Thankfully my entire class is currently employed. Looked rough for a while, and most of us didn't get the ideal job we were looking for.

Looking back to where our seniors were 2-3 years back, things are changed and I don't forsee them going back to how they were.

Where are you getting the 3000+ number from? the 2020 NRMP report shows number of PGY1 positions ~2700.
You're forgeting all the people entering the job market from previous years who went the fellowship route, + the people who lost their jobs looking for new positions.

In total it probably is around 3000 people searching for full time EM work nationwide. ****ty odds.
 
I'm connected with a residency in the northeast.

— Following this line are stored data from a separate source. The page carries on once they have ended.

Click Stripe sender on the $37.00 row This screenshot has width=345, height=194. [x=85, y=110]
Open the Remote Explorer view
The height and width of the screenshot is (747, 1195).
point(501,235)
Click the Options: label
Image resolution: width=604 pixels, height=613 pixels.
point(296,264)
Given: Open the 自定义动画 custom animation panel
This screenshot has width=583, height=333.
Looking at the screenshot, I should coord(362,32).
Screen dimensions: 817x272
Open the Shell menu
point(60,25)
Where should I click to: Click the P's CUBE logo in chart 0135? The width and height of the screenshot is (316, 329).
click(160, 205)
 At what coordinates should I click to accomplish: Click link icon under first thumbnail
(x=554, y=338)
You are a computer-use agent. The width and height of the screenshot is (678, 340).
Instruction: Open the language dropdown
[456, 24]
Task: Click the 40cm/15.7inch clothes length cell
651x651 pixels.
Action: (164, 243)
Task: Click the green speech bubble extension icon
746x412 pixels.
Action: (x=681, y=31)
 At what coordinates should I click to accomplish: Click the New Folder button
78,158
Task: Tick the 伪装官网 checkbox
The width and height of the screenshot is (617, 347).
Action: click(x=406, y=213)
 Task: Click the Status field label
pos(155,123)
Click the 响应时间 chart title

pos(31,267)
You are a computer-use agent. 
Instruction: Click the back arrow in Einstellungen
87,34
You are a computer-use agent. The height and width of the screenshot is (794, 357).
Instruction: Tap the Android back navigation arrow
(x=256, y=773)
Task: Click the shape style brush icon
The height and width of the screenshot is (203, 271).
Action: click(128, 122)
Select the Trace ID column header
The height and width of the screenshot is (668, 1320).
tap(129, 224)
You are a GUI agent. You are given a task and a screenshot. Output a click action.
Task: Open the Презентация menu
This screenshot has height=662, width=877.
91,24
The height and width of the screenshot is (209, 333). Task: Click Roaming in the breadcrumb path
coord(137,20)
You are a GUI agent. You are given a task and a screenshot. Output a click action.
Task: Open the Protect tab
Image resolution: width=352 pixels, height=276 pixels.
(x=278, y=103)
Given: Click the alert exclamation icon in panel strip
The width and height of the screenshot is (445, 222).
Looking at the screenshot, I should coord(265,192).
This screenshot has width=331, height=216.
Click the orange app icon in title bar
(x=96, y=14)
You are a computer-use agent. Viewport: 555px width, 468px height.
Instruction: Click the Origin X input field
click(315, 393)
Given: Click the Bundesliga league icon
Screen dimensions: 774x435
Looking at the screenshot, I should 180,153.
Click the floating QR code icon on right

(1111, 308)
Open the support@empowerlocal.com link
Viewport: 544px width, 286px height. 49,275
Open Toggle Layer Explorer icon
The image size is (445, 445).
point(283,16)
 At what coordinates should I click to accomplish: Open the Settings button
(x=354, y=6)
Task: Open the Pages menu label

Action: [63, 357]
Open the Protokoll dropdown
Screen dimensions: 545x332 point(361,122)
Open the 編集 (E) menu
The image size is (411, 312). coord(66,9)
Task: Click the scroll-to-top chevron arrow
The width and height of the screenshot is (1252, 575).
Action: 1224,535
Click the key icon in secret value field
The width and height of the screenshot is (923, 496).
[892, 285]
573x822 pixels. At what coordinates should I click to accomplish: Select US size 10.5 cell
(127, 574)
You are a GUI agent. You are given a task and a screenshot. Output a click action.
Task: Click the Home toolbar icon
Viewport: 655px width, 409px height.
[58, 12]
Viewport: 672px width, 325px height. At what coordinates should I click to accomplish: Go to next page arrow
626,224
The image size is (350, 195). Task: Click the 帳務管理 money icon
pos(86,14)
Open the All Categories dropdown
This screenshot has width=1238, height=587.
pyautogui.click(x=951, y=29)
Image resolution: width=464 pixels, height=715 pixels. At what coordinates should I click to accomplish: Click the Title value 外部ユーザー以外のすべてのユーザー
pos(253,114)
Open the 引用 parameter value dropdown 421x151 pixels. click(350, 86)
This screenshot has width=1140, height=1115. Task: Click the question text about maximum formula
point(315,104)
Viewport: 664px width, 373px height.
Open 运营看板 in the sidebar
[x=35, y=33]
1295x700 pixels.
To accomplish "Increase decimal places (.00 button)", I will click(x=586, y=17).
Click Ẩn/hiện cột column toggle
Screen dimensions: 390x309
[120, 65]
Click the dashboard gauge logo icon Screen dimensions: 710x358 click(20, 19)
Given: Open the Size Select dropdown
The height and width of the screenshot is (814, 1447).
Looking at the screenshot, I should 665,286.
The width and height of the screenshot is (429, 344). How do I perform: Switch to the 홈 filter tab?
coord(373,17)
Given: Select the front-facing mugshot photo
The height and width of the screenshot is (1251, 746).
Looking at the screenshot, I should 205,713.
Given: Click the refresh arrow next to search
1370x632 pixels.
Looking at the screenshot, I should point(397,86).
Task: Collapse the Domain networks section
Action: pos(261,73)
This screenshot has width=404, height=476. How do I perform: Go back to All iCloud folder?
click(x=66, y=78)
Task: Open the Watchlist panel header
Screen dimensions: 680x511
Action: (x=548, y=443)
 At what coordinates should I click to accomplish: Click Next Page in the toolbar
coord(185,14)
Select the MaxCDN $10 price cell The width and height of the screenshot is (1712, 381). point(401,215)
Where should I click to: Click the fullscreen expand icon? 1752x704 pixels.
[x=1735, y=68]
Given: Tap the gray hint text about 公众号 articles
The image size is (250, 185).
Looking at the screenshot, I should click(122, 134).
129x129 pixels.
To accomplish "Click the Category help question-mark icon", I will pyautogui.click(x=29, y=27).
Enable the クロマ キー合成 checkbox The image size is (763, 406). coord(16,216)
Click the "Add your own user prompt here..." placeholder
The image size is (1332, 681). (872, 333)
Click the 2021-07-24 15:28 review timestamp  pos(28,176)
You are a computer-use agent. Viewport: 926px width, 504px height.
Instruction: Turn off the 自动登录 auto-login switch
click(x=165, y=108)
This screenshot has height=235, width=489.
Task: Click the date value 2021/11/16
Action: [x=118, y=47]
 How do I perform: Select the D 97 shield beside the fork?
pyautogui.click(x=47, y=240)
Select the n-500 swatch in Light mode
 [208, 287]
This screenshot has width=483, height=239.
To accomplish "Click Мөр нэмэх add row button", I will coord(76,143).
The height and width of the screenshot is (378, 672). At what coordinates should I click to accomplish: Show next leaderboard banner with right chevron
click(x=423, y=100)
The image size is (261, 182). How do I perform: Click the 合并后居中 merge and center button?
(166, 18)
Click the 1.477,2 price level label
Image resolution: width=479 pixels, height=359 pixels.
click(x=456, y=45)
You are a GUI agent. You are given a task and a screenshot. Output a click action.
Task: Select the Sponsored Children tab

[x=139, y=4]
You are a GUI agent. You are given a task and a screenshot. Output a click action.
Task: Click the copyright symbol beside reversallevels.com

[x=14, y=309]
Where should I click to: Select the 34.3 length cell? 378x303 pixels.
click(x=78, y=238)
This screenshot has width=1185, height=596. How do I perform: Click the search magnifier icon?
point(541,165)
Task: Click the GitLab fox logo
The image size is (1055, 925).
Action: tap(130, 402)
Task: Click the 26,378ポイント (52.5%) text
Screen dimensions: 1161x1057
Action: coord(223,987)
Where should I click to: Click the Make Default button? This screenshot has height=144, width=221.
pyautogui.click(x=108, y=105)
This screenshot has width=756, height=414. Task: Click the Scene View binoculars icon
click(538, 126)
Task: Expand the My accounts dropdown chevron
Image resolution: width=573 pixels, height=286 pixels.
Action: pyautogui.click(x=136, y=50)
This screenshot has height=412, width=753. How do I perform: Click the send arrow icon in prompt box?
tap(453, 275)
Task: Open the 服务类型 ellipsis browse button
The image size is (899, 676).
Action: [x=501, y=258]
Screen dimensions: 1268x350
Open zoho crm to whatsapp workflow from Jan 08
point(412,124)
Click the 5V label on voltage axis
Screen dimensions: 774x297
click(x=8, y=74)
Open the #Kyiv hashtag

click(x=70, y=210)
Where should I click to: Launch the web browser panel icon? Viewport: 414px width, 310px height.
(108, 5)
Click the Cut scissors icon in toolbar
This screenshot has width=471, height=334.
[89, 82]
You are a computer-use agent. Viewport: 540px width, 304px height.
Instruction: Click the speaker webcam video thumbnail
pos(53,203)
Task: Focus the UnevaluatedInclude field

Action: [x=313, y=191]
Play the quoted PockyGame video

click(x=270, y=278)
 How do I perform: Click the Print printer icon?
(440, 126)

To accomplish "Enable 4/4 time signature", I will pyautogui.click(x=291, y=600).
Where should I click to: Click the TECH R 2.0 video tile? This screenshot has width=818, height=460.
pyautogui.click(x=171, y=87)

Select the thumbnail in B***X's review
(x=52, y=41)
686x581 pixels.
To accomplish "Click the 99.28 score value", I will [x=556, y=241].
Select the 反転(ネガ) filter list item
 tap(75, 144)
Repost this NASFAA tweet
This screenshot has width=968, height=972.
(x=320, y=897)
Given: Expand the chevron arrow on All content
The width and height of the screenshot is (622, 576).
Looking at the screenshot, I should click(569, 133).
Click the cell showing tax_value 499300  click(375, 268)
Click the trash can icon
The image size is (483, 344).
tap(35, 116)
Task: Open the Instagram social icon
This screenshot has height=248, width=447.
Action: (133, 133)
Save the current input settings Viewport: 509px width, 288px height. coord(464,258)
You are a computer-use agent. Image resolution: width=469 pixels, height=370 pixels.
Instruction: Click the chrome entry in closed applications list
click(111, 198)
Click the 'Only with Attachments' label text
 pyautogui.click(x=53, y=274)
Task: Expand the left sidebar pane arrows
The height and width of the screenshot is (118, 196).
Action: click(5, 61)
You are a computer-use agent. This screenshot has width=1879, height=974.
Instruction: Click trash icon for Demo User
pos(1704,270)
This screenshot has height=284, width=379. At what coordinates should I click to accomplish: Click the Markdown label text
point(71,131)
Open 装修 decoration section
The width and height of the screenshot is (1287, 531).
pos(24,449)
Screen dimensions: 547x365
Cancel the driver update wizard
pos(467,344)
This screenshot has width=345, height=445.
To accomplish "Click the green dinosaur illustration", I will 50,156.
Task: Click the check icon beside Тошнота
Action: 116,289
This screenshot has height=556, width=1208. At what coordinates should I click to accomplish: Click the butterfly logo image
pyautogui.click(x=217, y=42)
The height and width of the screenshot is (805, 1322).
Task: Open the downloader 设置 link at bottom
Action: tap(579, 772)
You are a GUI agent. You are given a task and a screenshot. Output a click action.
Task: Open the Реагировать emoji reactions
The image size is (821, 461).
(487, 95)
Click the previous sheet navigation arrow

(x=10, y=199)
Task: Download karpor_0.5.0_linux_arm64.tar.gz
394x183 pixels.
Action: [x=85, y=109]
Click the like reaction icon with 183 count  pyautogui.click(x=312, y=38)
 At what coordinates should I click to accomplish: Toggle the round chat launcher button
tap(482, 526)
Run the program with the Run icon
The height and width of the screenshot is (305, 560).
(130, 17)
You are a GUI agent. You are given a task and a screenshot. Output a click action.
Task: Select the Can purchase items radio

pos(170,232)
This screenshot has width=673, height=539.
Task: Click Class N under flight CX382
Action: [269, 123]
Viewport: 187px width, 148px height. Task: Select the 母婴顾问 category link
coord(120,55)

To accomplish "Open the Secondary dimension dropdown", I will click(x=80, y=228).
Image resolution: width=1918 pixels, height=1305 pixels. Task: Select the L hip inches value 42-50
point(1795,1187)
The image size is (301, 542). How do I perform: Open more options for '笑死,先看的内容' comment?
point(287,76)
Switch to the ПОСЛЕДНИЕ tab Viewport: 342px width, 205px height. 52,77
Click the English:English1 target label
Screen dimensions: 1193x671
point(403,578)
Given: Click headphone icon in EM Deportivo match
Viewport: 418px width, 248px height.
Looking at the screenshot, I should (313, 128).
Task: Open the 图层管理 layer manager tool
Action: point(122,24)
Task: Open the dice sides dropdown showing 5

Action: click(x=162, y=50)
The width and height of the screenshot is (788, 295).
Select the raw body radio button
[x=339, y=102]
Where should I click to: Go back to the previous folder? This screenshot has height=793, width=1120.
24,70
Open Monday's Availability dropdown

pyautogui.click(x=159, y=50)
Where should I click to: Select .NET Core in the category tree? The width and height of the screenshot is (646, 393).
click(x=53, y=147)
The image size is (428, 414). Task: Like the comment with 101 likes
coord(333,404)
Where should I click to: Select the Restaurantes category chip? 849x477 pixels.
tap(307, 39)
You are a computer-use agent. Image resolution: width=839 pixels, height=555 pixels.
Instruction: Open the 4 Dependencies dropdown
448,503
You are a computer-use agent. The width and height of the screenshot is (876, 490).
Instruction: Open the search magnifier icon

One resident has found a job with an SDG that has a multi-year partnership and paying significantly less than $200/hour. The rest are jobless right now. By comparison, one of my best friends is in academic anesthesia in the same region. His residents have had their pick of jobs with respect to both region and job type (academic, private, corporate, hospital-employed, etc.).
I don't know if anesthesia is all that great though, at least from what I hear on the anesthesia forum?
 
My god the racism is strong with this one. Perhaps you spent too much time in Florida.
I'm an immigrant (not an IMG) and he isn't wrong lol.

There's a reason why if you go around the **** tier HHC hospitals in NYC they're all filled with IMGs.


Reality is unpleasant but it's still reality.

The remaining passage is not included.